• _EXERCISE MATERIALS_:
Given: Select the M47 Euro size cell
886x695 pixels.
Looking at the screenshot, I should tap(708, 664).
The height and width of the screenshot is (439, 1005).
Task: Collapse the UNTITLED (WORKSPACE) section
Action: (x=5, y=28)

• _WHAT NEEDS TO BE DONE_: Give back all of the lines above word for word, without changing anything.

• _RIGHT ANSWER_:
Given: Select the M47 Euro size cell
886x695 pixels.
Looking at the screenshot, I should tap(708, 664).
The height and width of the screenshot is (439, 1005).
Task: Collapse the UNTITLED (WORKSPACE) section
Action: (x=5, y=28)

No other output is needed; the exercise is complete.